====== Supplied records

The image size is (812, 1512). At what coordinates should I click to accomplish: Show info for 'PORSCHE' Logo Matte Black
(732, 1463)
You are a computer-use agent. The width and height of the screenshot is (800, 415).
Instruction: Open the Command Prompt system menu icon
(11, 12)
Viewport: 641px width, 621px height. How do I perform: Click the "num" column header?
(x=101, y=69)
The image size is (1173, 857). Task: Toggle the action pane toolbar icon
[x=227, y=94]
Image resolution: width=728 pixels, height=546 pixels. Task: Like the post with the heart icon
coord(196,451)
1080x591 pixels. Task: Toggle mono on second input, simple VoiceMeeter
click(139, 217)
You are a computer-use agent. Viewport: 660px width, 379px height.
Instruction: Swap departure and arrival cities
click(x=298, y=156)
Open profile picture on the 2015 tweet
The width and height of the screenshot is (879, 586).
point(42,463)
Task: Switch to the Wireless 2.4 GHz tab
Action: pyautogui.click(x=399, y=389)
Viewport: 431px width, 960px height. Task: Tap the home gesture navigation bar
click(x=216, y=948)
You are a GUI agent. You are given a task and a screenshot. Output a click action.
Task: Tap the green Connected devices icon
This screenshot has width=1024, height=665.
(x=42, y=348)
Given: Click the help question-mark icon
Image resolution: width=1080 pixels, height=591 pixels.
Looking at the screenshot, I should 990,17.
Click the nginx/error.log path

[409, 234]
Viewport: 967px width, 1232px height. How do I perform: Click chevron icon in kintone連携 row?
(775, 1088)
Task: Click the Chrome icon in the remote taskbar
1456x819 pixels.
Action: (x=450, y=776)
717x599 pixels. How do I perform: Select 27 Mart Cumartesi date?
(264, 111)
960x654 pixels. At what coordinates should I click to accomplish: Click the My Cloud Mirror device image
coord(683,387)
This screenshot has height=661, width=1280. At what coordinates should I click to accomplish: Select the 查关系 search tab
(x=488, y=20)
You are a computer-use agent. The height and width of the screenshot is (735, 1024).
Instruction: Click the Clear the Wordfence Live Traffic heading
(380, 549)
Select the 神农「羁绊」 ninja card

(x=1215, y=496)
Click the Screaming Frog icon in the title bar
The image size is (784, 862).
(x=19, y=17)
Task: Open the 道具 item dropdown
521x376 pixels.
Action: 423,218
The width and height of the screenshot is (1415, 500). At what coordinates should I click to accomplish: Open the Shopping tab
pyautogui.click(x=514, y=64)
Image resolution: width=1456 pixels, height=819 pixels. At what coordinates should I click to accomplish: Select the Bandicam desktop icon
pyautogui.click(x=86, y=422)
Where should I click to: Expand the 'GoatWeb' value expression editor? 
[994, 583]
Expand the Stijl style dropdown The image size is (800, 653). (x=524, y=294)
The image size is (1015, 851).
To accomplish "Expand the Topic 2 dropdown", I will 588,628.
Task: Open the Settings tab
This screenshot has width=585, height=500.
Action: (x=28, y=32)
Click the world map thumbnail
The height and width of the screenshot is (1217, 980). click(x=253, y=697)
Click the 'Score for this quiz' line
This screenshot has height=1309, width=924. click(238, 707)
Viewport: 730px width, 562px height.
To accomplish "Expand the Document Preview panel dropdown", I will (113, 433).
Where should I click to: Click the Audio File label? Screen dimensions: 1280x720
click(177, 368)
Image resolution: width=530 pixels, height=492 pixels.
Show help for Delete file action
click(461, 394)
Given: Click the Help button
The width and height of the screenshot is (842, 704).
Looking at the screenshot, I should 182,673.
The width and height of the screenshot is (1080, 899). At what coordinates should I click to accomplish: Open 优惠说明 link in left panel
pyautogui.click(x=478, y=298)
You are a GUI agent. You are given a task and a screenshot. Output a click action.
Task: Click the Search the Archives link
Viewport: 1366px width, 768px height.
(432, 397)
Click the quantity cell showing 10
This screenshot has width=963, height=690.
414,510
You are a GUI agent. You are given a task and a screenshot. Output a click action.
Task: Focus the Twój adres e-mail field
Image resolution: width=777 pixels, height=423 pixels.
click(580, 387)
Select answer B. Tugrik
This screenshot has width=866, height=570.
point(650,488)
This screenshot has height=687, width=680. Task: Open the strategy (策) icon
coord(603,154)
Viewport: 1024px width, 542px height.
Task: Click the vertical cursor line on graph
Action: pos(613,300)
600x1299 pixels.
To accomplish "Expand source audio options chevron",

============

▸ Exercise task: Put all the lines of the records above into a numbered list, leaving out any blank lines.

▸ Solution for this exercise:
1. The image size is (812, 1512). At what coordinates should I click to accomplish: Show info for 'PORSCHE' Logo Matte Black
2. (732, 1463)
3. You are a computer-use agent. The width and height of the screenshot is (800, 415).
4. Instruction: Open the Command Prompt system menu icon
5. (11, 12)
6. Viewport: 641px width, 621px height. How do I perform: Click the "num" column header?
7. (x=101, y=69)
8. The image size is (1173, 857). Task: Toggle the action pane toolbar icon
9. [x=227, y=94]
10. Image resolution: width=728 pixels, height=546 pixels. Task: Like the post with the heart icon
11. coord(196,451)
12. 1080x591 pixels. Task: Toggle mono on second input, simple VoiceMeeter
13. click(139, 217)
14. You are a computer-use agent. Viewport: 660px width, 379px height.
15. Instruction: Swap departure and arrival cities
16. click(x=298, y=156)
17. Open profile picture on the 2015 tweet
18. The width and height of the screenshot is (879, 586).
19. point(42,463)
20. Task: Switch to the Wireless 2.4 GHz tab
21. Action: pyautogui.click(x=399, y=389)
22. Viewport: 431px width, 960px height. Task: Tap the home gesture navigation bar
23. click(x=216, y=948)
24. You are a GUI agent. You are given a task and a screenshot. Output a click action.
25. Task: Tap the green Connected devices icon
26. This screenshot has width=1024, height=665.
27. (x=42, y=348)
28. Given: Click the help question-mark icon
29. Image resolution: width=1080 pixels, height=591 pixels.
30. Looking at the screenshot, I should 990,17.
31. Click the nginx/error.log path
32. [409, 234]
33. Viewport: 967px width, 1232px height. How do I perform: Click chevron icon in kintone連携 row?
34. (775, 1088)
35. Task: Click the Chrome icon in the remote taskbar
36. 1456x819 pixels.
37. Action: (x=450, y=776)
38. 717x599 pixels. How do I perform: Select 27 Mart Cumartesi date?
39. (264, 111)
40. 960x654 pixels. At what coordinates should I click to accomplish: Click the My Cloud Mirror device image
41. coord(683,387)
42. This screenshot has height=661, width=1280. At what coordinates should I click to accomplish: Select the 查关系 search tab
43. (x=488, y=20)
44. You are a computer-use agent. The height and width of the screenshot is (735, 1024).
45. Instruction: Click the Clear the Wordfence Live Traffic heading
46. (380, 549)
47. Select the 神农「羁绊」 ninja card
48. (x=1215, y=496)
49. Click the Screaming Frog icon in the title bar
50. The image size is (784, 862).
51. (x=19, y=17)
52. Task: Open the 道具 item dropdown
53. 521x376 pixels.
54. Action: 423,218
55. The width and height of the screenshot is (1415, 500). At what coordinates should I click to accomplish: Open the Shopping tab
56. pyautogui.click(x=514, y=64)
57. Image resolution: width=1456 pixels, height=819 pixels. At what coordinates should I click to accomplish: Select the Bandicam desktop icon
58. pyautogui.click(x=86, y=422)
59. Where should I click to: Expand the 'GoatWeb' value expression editor? 
60. [994, 583]
61. Expand the Stijl style dropdown The image size is (800, 653). (x=524, y=294)
62. The image size is (1015, 851).
63. To accomplish "Expand the Topic 2 dropdown", I will 588,628.
64. Task: Open the Settings tab
65. This screenshot has width=585, height=500.
66. Action: (x=28, y=32)
67. Click the world map thumbnail
68. The height and width of the screenshot is (1217, 980). click(x=253, y=697)
69. Click the 'Score for this quiz' line
70. This screenshot has height=1309, width=924. click(238, 707)
71. Viewport: 730px width, 562px height.
72. To accomplish "Expand the Document Preview panel dropdown", I will (113, 433).
73. Where should I click to: Click the Audio File label? Screen dimensions: 1280x720
74. click(177, 368)
75. Image resolution: width=530 pixels, height=492 pixels.
76. Show help for Delete file action
77. click(461, 394)
78. Given: Click the Help button
79. The width and height of the screenshot is (842, 704).
80. Looking at the screenshot, I should 182,673.
81. The width and height of the screenshot is (1080, 899). At what coordinates should I click to accomplish: Open 优惠说明 link in left panel
82. pyautogui.click(x=478, y=298)
83. You are a GUI agent. You are given a task and a screenshot. Output a click action.
84. Task: Click the Search the Archives link
85. Viewport: 1366px width, 768px height.
86. (432, 397)
87. Click the quantity cell showing 10
88. This screenshot has width=963, height=690.
89. 414,510
90. You are a GUI agent. You are given a task and a screenshot. Output a click action.
91. Task: Focus the Twój adres e-mail field
92. Image resolution: width=777 pixels, height=423 pixels.
93. click(580, 387)
94. Select answer B. Tugrik
95. This screenshot has width=866, height=570.
96. point(650,488)
97. This screenshot has height=687, width=680. Task: Open the strategy (策) icon
98. coord(603,154)
99. Viewport: 1024px width, 542px height.
100. Task: Click the vertical cursor line on graph
101. Action: pos(613,300)
102. 600x1299 pixels.
103. To accomplish "Expand source audio options chevron",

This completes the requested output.